BEGIN MATERIAL PROVIDED

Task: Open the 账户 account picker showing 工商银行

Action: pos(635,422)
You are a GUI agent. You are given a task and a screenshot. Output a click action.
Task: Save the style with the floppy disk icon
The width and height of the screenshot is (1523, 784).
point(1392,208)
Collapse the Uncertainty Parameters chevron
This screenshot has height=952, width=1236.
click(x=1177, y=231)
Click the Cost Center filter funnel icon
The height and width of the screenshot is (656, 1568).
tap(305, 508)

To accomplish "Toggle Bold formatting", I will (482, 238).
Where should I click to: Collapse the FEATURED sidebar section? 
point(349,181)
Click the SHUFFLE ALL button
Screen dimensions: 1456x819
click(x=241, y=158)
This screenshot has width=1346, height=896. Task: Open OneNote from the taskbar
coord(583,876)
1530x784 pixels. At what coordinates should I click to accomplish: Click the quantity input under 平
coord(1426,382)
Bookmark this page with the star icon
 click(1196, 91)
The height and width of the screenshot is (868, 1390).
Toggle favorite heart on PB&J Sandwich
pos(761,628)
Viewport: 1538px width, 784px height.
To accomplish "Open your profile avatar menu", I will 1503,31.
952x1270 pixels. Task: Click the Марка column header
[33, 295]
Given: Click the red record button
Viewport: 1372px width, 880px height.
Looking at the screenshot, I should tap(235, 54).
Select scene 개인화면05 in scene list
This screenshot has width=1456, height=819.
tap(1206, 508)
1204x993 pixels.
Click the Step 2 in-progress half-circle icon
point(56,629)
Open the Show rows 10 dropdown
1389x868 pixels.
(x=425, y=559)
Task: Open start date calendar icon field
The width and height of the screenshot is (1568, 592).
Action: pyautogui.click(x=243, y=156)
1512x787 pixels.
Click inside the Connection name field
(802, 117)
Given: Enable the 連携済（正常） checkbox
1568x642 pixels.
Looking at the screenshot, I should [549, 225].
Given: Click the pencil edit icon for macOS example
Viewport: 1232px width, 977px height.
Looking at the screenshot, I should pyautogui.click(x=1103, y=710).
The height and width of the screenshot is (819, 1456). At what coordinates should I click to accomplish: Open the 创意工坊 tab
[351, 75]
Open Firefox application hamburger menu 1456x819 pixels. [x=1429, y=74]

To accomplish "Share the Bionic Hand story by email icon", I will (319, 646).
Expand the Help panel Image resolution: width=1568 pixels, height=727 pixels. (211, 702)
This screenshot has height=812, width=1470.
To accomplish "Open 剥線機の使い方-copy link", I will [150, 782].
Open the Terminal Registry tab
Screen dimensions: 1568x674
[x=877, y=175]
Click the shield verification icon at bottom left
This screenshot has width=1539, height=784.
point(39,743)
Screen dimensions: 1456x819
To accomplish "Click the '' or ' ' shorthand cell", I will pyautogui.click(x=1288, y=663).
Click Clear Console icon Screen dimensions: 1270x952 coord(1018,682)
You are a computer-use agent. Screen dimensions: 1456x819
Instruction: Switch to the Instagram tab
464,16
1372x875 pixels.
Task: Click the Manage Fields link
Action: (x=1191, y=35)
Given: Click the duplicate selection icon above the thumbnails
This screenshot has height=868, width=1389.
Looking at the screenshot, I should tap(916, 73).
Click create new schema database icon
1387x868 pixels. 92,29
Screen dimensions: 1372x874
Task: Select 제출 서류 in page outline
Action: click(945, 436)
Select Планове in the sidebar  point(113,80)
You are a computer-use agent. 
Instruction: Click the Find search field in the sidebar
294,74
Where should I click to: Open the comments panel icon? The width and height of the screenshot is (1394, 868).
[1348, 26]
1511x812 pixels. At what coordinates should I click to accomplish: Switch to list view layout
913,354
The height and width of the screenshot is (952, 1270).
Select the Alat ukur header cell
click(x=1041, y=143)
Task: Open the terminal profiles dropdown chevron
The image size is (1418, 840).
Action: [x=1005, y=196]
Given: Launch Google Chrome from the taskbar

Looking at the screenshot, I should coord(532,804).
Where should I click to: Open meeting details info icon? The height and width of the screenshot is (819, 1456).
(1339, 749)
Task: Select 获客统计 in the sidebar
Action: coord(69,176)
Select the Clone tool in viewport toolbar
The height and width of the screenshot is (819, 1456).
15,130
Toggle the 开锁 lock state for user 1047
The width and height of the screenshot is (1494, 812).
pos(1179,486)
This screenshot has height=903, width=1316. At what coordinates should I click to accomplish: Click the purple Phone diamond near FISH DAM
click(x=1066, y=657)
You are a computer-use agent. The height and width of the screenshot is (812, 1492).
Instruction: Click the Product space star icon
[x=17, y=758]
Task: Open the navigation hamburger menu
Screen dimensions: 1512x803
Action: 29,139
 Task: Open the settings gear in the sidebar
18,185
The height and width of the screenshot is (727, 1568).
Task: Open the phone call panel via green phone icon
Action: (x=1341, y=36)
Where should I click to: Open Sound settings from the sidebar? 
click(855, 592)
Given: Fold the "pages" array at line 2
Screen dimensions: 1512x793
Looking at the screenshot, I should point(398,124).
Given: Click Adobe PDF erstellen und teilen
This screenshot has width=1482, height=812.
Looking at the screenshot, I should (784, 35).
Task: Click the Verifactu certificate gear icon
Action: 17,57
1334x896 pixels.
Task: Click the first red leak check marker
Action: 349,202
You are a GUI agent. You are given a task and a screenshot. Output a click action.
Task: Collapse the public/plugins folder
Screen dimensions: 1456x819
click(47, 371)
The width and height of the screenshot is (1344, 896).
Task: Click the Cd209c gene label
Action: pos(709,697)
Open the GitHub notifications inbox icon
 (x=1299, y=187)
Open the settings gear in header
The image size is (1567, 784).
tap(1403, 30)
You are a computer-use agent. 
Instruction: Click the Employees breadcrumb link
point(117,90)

END MATERIAL PROVIDED

• THE PROBLEM: All that is needed is how many lines of the data contain "chevron", stated as a number.

• ANSWER FOR THIS EXERCISE: 2